== SUPPLIED MATERIAL ==
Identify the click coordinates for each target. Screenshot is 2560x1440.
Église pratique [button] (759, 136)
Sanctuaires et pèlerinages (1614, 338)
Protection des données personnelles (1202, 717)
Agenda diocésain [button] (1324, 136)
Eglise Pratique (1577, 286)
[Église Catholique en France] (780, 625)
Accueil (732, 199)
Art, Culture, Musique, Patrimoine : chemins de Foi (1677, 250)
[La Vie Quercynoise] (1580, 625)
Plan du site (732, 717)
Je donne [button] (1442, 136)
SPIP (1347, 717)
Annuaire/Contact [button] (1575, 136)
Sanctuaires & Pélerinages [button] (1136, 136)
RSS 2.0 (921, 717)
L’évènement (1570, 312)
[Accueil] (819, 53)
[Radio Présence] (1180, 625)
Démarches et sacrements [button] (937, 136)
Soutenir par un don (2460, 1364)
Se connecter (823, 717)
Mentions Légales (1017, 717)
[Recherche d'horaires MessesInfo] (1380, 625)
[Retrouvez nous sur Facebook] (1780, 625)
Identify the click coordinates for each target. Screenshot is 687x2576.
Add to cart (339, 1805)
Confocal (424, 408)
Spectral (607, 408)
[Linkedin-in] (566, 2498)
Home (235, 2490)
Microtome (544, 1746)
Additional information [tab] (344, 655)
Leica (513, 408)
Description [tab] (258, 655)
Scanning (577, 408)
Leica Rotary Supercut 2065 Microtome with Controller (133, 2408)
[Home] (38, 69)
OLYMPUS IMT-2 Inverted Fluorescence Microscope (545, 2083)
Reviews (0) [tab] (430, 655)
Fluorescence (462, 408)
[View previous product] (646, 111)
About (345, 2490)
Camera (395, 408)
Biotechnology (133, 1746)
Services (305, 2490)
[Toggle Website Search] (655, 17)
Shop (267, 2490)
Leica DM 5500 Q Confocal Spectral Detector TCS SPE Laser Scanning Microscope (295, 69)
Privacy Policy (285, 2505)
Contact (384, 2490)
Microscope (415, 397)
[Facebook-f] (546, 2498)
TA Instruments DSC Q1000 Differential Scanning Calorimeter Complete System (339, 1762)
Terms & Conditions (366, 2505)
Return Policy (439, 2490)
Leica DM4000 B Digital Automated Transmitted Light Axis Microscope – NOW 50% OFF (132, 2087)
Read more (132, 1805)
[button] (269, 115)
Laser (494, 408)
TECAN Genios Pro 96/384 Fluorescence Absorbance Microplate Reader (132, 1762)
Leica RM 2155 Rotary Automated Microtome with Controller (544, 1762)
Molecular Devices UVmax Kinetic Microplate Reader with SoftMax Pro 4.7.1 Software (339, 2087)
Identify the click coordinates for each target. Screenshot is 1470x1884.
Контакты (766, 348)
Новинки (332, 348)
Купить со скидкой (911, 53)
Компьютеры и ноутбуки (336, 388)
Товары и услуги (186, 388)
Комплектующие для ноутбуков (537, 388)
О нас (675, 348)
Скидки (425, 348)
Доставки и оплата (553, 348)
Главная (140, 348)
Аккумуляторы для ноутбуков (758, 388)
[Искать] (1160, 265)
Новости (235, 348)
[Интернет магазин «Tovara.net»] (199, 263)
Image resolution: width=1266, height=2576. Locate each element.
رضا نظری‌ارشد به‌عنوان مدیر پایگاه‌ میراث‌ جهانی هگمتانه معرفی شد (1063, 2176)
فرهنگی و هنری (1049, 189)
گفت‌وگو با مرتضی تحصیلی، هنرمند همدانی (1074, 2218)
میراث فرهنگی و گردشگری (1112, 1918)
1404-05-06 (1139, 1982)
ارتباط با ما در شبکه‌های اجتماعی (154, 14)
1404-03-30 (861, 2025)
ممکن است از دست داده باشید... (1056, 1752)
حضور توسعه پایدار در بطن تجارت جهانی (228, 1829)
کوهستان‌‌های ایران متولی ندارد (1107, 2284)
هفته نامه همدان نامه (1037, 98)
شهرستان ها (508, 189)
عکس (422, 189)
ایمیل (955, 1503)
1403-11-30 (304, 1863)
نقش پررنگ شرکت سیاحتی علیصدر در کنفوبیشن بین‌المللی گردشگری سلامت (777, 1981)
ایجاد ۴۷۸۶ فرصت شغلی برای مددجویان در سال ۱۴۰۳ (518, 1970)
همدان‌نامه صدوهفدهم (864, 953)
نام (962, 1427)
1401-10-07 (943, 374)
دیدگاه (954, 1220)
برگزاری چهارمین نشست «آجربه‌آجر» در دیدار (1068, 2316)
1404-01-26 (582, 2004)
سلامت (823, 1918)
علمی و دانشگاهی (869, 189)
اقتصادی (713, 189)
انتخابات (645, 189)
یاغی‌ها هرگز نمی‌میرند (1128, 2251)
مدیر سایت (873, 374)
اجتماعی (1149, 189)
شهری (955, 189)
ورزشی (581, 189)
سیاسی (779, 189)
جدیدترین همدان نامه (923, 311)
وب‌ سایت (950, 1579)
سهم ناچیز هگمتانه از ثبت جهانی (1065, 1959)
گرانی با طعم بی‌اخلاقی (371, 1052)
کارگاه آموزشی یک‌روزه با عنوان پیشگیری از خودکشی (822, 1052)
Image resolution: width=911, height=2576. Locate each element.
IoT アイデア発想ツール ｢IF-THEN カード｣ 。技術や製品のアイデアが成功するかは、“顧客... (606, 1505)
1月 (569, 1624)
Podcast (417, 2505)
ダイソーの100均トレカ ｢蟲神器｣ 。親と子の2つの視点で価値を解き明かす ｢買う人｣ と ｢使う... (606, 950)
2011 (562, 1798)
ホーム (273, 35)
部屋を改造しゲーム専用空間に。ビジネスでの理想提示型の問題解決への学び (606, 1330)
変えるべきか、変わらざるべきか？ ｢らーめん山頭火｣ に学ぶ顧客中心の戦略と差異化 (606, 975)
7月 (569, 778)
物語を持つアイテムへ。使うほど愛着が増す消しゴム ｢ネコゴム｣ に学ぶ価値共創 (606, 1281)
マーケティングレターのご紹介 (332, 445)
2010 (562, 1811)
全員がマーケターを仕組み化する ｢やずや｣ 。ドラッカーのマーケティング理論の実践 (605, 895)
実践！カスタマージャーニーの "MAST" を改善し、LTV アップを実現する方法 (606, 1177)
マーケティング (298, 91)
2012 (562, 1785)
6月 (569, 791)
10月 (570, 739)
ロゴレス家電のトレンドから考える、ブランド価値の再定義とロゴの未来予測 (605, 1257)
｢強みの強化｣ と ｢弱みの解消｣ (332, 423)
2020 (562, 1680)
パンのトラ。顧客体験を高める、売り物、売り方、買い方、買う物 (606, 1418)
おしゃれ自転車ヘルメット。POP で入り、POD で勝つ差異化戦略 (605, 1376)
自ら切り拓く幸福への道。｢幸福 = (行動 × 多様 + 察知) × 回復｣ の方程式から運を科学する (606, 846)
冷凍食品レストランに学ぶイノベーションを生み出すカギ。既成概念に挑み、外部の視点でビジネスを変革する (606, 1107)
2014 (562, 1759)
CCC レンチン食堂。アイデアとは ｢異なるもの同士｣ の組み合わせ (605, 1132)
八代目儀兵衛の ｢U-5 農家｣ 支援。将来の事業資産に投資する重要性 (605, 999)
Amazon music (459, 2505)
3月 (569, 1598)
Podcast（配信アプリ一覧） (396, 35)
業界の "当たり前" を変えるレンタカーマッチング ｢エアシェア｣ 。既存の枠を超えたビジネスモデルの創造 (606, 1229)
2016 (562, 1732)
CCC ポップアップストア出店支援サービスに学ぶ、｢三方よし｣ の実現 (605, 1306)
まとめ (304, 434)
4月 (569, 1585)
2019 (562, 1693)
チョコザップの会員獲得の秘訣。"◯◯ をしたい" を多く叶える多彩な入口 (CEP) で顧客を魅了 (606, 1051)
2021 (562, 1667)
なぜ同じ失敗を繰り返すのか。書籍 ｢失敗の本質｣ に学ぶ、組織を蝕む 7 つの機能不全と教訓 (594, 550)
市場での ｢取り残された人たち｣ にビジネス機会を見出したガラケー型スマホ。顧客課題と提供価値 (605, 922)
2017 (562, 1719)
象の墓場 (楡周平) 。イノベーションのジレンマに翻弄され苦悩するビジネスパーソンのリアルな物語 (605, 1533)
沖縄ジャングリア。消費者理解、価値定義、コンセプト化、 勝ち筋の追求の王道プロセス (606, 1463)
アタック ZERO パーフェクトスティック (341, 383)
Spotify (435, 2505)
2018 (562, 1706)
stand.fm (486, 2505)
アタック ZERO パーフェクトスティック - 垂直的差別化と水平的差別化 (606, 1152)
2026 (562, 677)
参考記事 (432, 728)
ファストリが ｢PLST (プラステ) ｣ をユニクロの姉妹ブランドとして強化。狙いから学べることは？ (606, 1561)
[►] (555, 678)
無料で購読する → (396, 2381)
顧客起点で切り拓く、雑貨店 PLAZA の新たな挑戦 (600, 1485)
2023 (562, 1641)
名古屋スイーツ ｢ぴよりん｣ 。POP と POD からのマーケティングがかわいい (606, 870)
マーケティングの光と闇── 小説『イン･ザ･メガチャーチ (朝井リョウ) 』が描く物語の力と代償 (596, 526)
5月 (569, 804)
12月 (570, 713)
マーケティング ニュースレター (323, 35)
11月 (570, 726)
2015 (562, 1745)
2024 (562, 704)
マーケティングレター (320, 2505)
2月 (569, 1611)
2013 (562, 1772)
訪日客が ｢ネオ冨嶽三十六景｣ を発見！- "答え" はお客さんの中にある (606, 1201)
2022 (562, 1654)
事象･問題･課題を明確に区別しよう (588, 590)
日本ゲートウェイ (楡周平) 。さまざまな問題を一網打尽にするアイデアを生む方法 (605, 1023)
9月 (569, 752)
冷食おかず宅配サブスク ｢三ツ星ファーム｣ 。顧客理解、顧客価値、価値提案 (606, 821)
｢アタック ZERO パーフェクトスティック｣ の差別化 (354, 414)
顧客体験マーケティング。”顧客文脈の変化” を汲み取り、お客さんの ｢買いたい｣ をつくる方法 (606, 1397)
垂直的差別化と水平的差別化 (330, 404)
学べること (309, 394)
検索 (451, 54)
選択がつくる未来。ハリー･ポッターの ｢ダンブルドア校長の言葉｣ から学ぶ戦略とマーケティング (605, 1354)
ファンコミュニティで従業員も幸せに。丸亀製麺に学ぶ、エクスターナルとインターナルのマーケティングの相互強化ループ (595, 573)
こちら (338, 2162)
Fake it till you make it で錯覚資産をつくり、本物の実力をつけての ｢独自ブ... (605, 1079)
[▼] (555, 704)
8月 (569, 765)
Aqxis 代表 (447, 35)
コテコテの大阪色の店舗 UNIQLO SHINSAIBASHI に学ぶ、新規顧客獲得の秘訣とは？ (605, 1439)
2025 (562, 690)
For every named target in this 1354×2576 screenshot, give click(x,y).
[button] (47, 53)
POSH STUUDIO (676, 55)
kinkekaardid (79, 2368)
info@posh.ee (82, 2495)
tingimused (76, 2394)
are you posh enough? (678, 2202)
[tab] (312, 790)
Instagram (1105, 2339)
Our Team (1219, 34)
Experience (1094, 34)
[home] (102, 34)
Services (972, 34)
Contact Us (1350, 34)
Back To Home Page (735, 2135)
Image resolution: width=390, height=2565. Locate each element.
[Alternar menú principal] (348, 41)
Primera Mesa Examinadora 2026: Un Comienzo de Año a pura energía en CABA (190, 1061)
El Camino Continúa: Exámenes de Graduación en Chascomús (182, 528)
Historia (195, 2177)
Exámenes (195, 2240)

== REQUIREMENT ==
What is needed is every line from the data above that includes the string "Identify", copied out.

== THE COMPLETED TASK ==
Identify the click coordinates for each target. Screenshot is 2560x1440.
Identify the click coordinates for each target. Screenshot is 687x2576.
Identify the click coordinates for each target. Screenshot is 1470x1884.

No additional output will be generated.